## WHAT YOU SHOULD DO
Quote the stretch of the data below from the line containing "Task: Browse folders" through the end, both ends included, leaving the pictures out of your answer.

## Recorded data

········

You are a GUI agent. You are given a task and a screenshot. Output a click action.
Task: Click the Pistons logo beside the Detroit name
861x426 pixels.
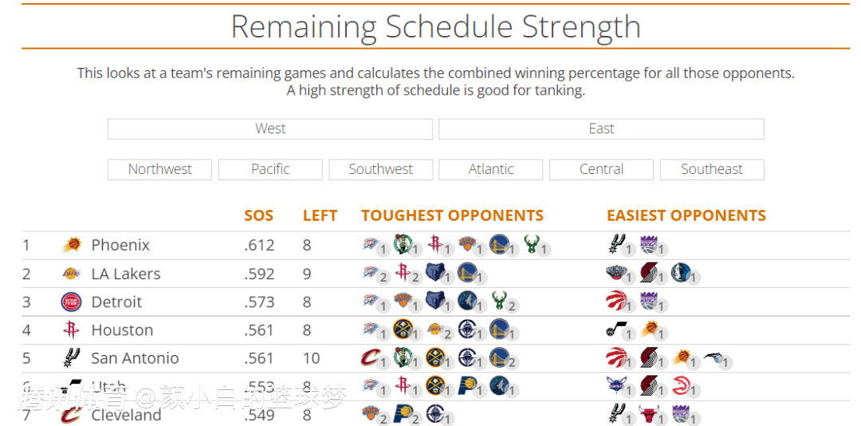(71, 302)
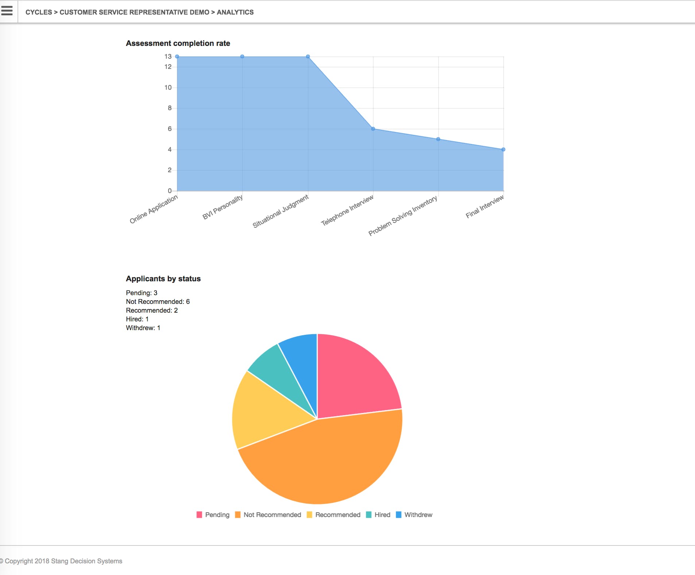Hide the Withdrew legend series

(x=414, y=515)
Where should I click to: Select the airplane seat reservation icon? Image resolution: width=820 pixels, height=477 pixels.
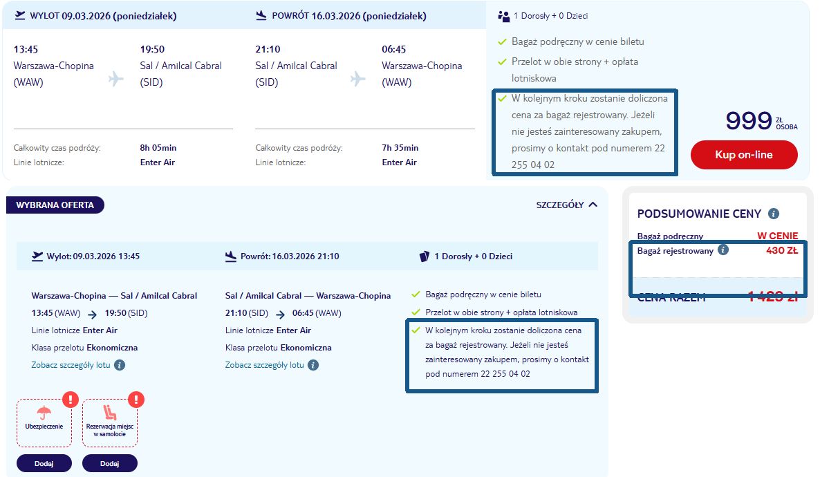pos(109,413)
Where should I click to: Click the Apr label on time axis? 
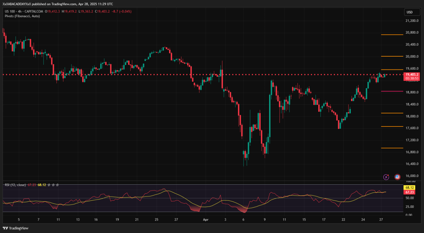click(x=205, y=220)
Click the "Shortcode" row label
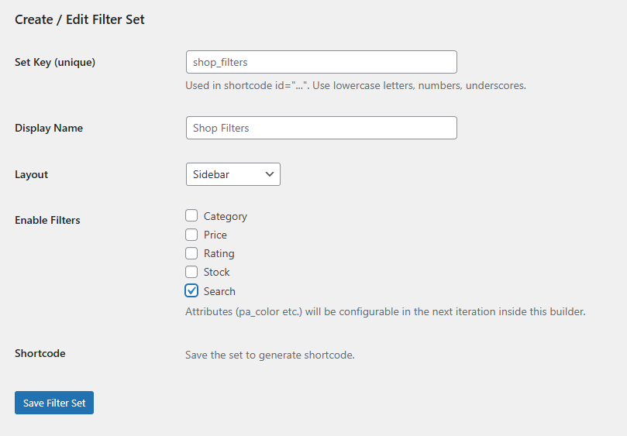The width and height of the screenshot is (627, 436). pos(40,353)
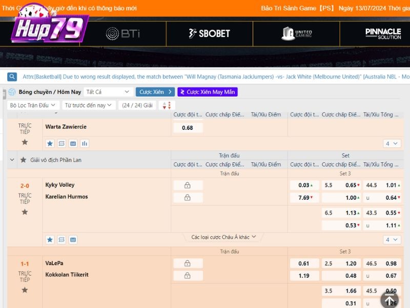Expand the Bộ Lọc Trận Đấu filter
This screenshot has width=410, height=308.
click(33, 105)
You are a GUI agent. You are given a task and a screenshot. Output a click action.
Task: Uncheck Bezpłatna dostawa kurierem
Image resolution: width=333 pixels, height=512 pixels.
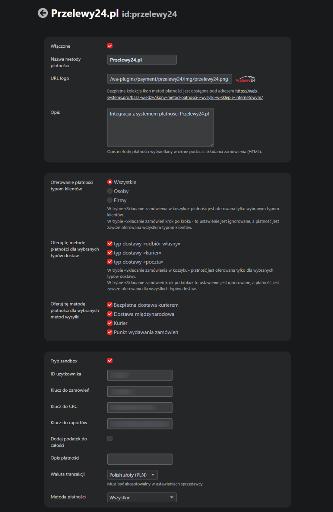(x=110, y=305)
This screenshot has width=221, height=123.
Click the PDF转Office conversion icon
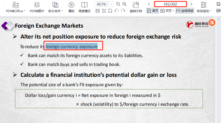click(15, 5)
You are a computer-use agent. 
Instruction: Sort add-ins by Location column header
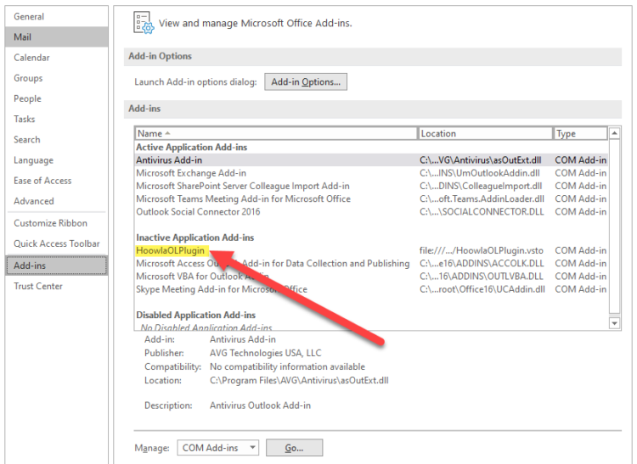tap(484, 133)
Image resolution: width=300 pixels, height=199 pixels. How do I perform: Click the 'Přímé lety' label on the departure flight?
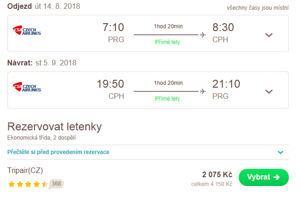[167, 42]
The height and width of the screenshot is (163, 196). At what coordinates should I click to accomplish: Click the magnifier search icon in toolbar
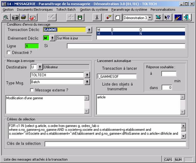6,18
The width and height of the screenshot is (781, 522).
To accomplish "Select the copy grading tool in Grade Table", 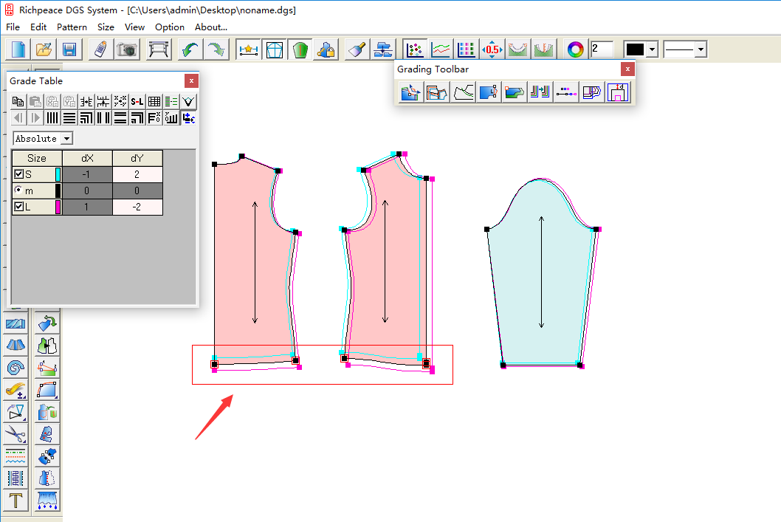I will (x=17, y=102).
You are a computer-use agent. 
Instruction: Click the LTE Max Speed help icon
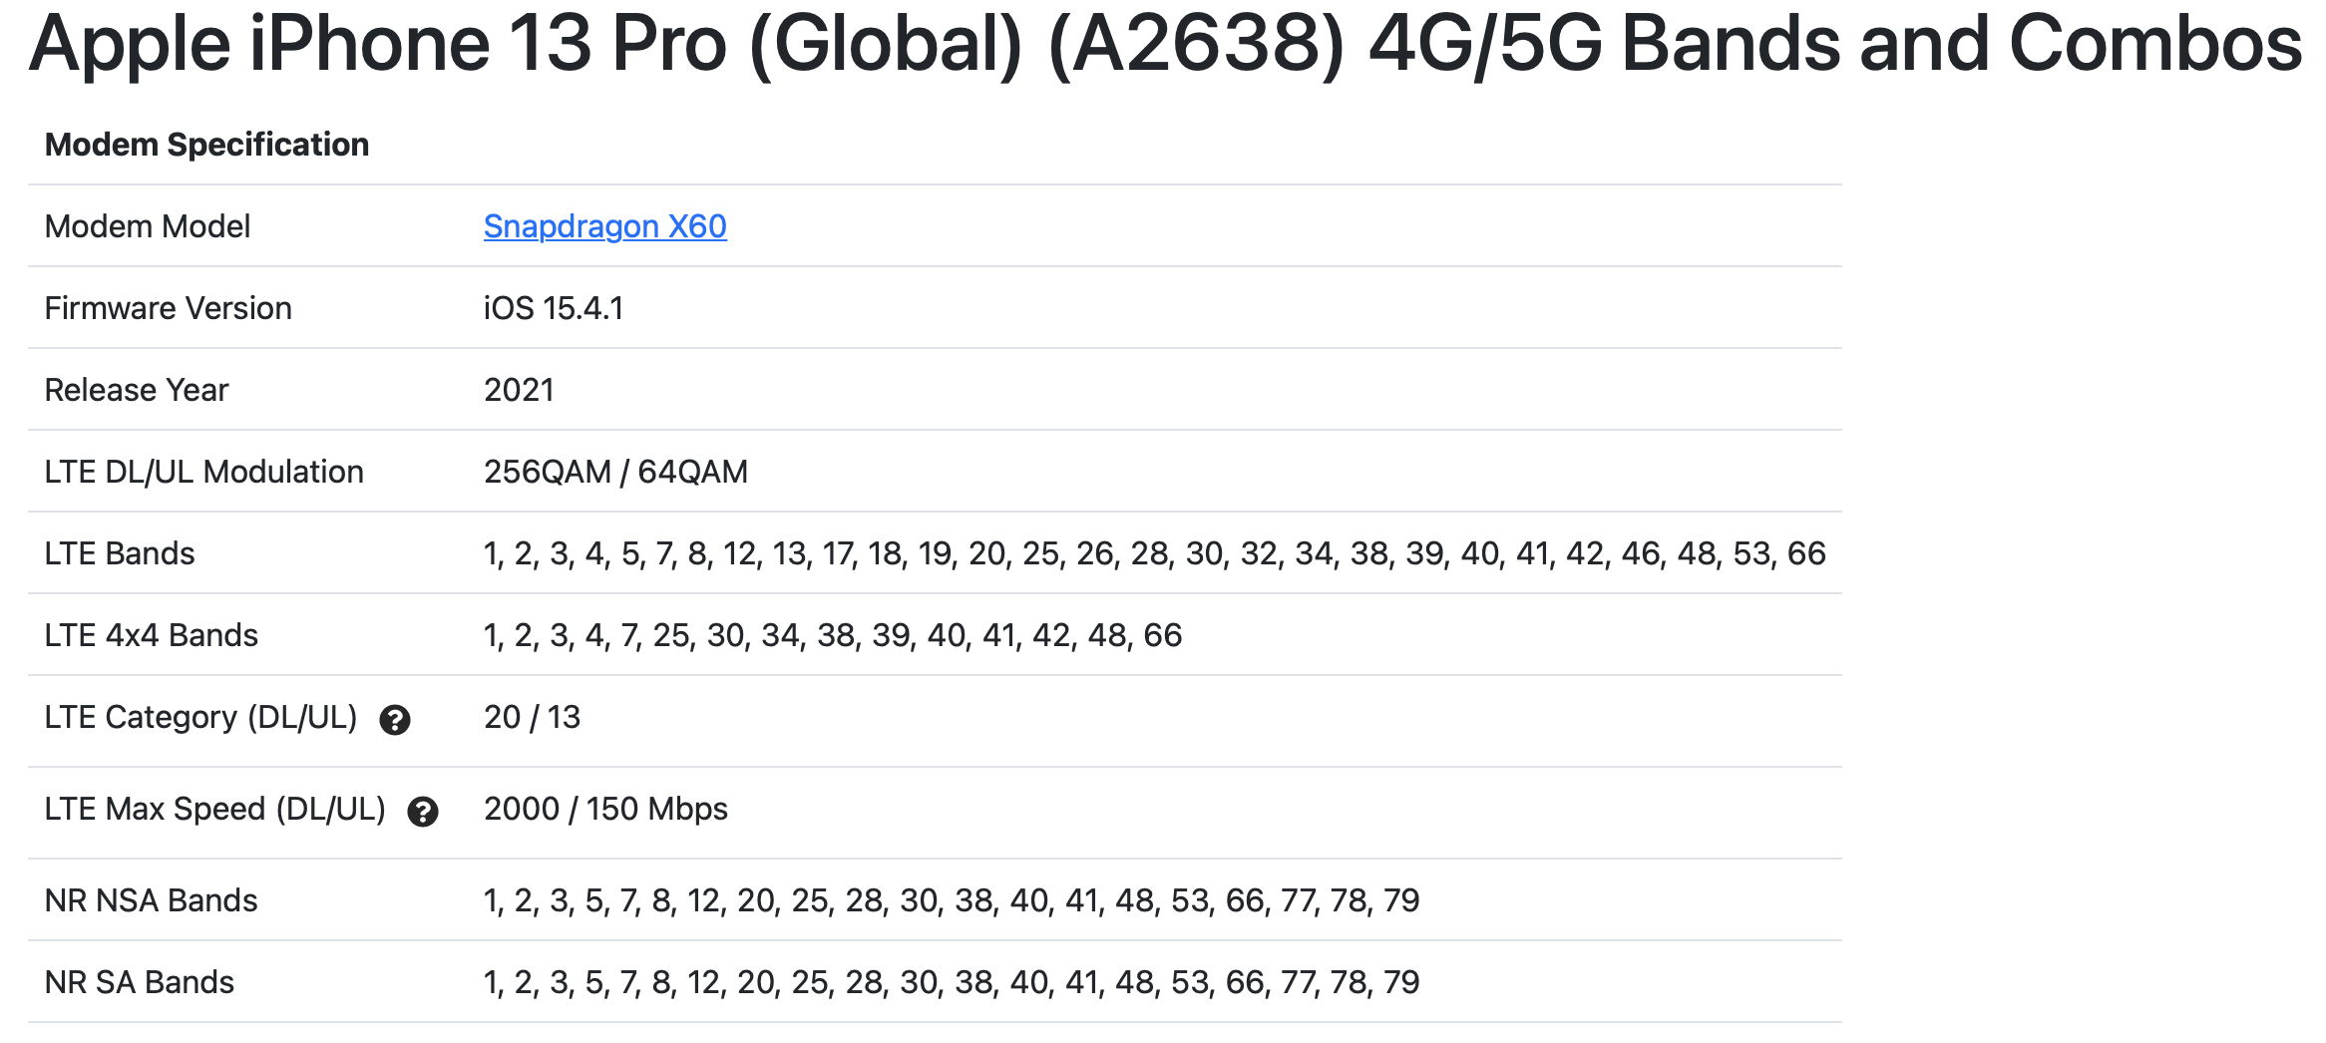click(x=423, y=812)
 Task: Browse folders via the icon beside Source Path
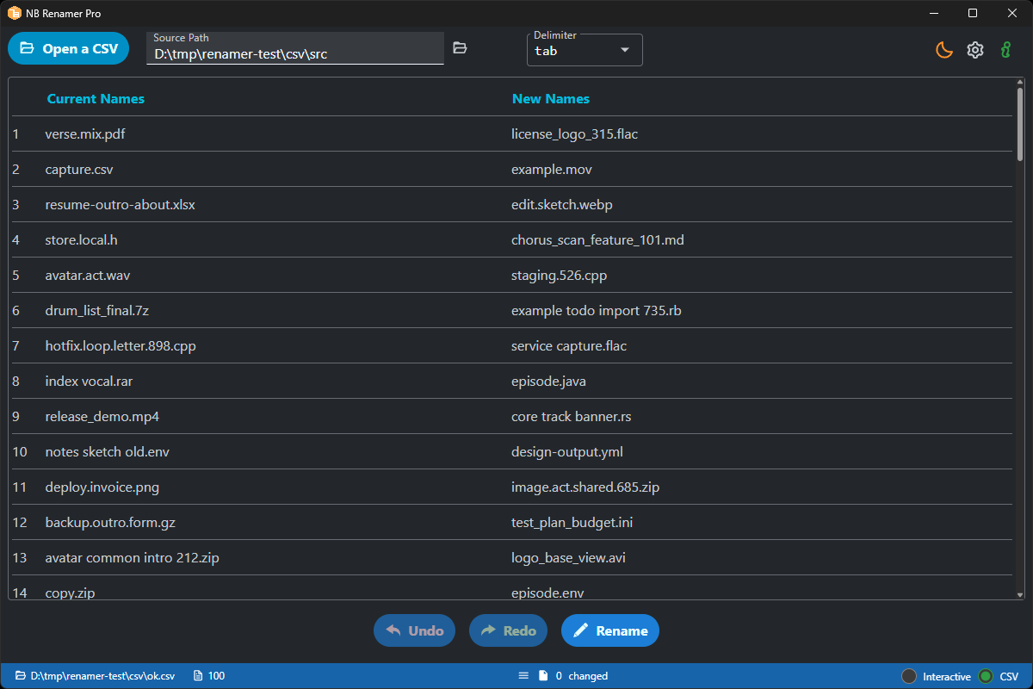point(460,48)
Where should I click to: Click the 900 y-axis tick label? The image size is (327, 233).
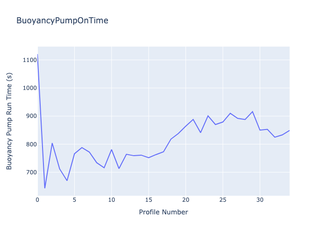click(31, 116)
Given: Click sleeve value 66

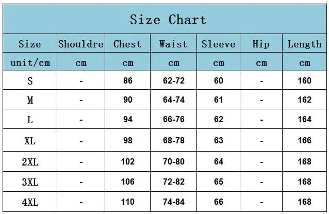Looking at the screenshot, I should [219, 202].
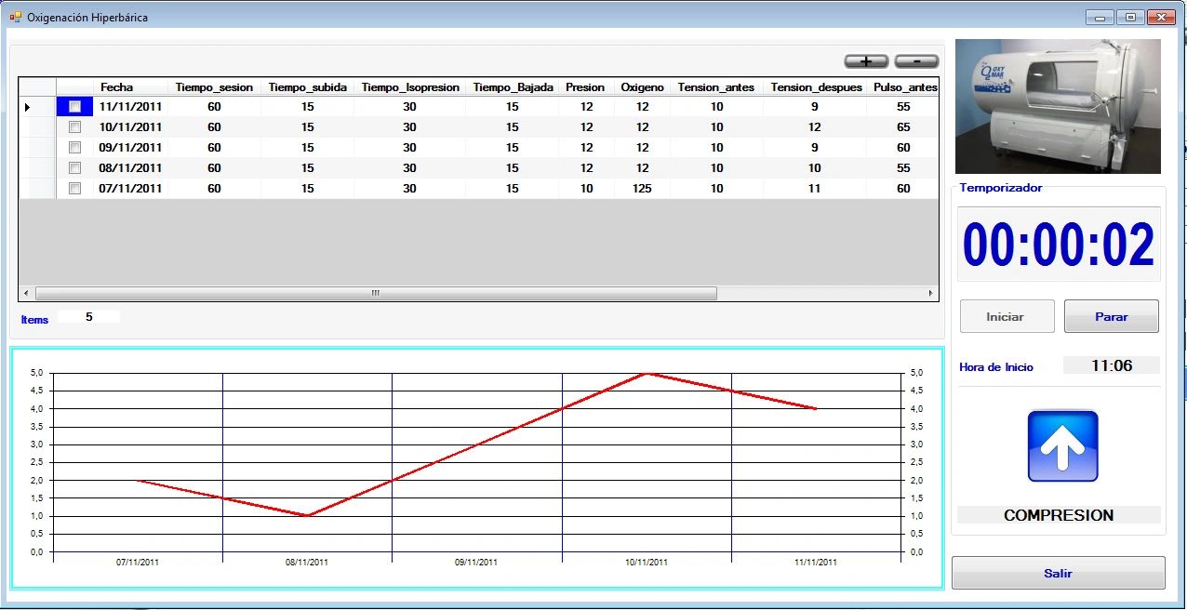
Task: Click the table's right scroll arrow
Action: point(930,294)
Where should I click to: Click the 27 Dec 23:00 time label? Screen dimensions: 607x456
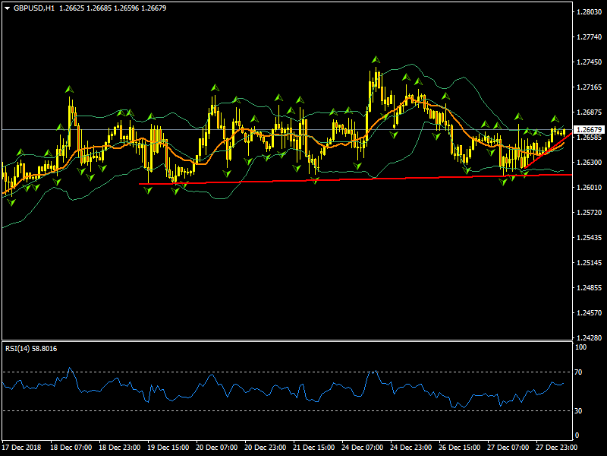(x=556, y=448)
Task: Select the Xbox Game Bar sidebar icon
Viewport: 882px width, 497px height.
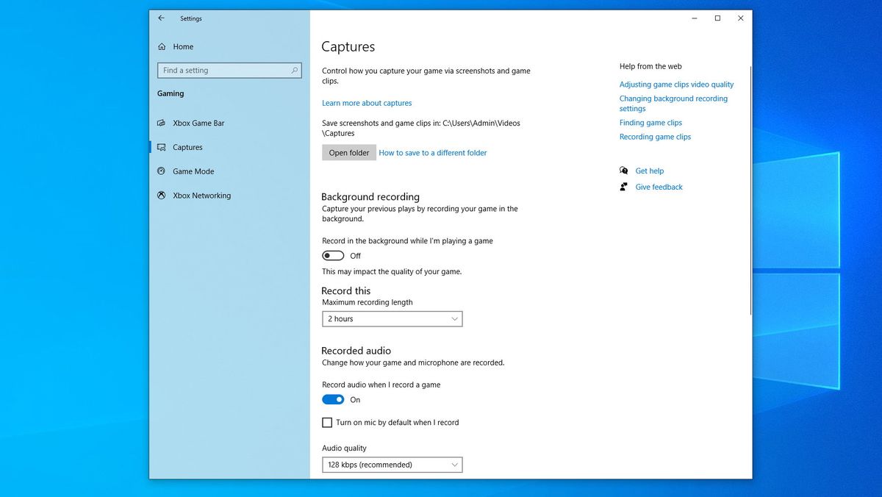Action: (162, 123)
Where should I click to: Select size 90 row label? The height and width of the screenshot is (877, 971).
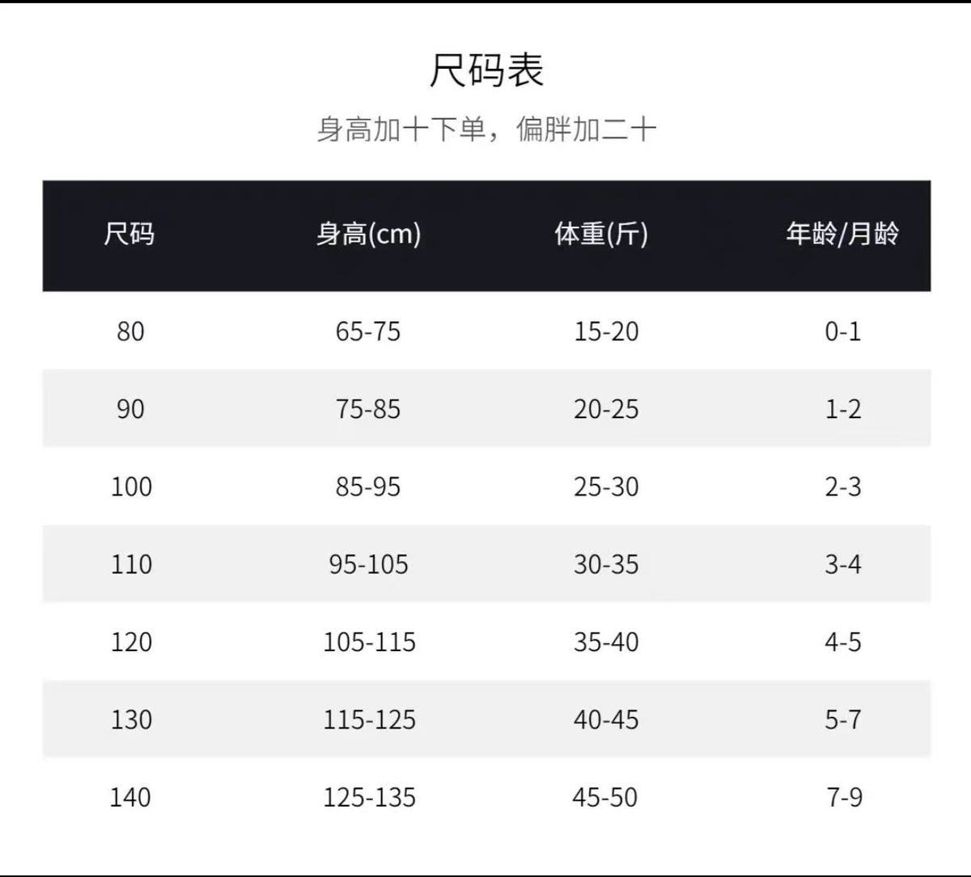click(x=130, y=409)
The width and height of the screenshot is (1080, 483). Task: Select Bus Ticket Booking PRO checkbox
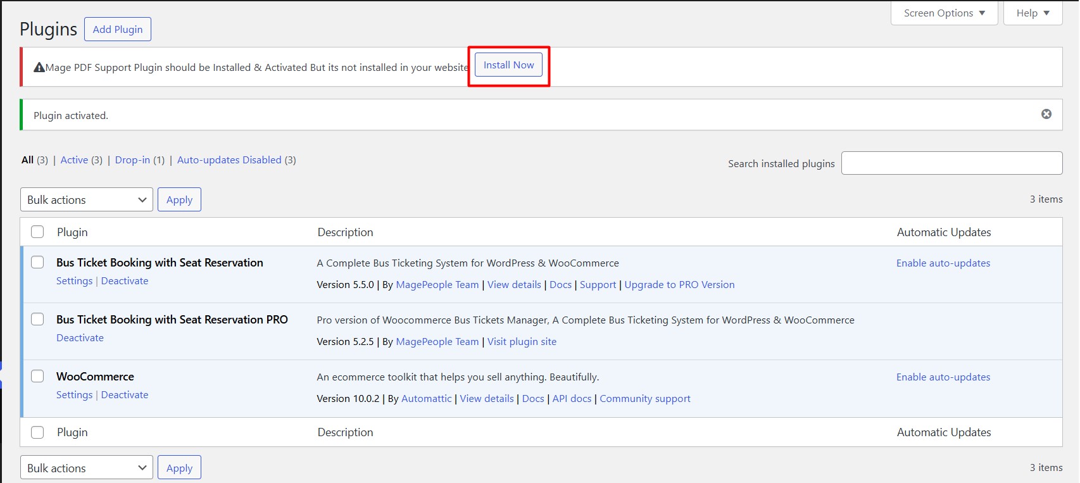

········

## TASK ANSWER
 Task: Browse folders via the icon beside Source Path
point(460,48)
Where should I click to: Click the 900 y-axis tick label? The image size is (327, 233).
click(31, 116)
Given: Click sleeve value 66

Looking at the screenshot, I should [219, 202].
Task: Click the table's right scroll arrow
Action: point(930,294)
Where should I click to: Click the 27 Dec 23:00 time label? Screen dimensions: 607x456
(x=556, y=448)
Task: Select the Xbox Game Bar sidebar icon
Viewport: 882px width, 497px height.
Action: (162, 123)
Where should I click to: Select size 90 row label? The height and width of the screenshot is (877, 971).
click(x=130, y=409)
The width and height of the screenshot is (1080, 483). Task: Select Bus Ticket Booking PRO checkbox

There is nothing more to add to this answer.